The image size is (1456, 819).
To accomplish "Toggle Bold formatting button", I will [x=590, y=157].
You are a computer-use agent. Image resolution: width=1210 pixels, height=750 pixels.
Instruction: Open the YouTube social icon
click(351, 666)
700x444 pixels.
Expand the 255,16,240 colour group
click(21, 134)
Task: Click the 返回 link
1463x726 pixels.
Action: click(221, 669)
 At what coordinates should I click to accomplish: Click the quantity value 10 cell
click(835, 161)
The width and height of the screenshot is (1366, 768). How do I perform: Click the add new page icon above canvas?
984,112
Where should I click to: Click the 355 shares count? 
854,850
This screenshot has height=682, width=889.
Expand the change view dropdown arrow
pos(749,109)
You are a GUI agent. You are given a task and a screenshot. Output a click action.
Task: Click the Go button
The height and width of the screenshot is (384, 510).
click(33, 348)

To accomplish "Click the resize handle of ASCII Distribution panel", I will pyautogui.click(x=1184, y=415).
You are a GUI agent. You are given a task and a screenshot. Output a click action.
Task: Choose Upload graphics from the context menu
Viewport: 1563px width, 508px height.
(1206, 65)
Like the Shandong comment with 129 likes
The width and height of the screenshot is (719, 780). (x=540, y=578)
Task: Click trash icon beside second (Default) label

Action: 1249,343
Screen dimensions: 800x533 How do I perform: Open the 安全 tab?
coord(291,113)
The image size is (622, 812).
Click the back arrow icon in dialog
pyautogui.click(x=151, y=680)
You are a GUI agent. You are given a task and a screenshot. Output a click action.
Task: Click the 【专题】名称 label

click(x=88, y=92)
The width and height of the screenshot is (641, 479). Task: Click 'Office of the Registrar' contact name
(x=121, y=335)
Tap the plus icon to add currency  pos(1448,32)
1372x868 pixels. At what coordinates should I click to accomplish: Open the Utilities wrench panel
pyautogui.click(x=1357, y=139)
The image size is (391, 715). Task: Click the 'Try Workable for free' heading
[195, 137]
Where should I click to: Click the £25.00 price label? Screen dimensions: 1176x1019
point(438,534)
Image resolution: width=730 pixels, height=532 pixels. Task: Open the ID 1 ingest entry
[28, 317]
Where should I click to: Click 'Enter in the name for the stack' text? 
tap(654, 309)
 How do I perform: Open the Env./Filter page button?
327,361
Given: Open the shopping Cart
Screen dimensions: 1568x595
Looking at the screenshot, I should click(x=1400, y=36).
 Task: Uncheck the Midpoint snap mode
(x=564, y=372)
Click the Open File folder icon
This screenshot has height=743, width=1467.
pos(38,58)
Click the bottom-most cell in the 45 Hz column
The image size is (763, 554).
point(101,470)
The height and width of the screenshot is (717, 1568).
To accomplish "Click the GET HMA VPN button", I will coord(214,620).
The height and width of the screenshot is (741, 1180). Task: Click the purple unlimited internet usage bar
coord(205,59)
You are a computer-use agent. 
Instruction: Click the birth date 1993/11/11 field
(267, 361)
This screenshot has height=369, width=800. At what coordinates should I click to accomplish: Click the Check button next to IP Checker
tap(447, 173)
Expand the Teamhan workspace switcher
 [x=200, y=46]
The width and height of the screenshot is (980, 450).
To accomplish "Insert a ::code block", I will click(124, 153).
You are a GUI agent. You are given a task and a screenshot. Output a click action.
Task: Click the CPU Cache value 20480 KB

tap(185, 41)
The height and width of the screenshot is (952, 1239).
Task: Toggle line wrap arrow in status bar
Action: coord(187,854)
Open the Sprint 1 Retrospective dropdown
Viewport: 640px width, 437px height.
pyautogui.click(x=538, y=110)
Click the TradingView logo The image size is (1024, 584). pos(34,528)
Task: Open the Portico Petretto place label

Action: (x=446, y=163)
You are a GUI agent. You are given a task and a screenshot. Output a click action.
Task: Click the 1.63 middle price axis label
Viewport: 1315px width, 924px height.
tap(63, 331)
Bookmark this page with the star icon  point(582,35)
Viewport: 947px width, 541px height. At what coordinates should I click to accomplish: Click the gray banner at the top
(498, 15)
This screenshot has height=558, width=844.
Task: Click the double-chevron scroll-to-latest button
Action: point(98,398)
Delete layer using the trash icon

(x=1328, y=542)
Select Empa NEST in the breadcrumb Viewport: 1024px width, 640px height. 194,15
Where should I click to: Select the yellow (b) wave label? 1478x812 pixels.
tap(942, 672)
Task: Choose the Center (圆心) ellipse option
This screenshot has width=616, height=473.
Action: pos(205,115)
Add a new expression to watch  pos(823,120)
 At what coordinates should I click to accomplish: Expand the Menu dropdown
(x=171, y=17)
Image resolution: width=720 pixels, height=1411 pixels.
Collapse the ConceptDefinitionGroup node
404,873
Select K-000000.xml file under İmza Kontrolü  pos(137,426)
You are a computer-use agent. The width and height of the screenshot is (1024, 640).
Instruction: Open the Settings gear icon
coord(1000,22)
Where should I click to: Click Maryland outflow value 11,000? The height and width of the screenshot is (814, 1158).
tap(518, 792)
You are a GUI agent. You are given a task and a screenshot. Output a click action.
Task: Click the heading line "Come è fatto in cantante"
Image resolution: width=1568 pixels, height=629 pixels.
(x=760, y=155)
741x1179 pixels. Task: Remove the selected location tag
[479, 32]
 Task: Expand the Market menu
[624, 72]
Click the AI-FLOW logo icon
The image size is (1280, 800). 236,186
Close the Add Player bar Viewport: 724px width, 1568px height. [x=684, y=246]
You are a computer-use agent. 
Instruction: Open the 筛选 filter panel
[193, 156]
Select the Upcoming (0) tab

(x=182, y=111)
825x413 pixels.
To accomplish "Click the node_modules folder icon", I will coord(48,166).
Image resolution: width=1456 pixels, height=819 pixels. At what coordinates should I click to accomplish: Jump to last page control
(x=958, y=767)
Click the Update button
·····
Exercise: Count the lines in the rows above that contain the word "dropdown". Give only the number.

Reply to the exercise: 3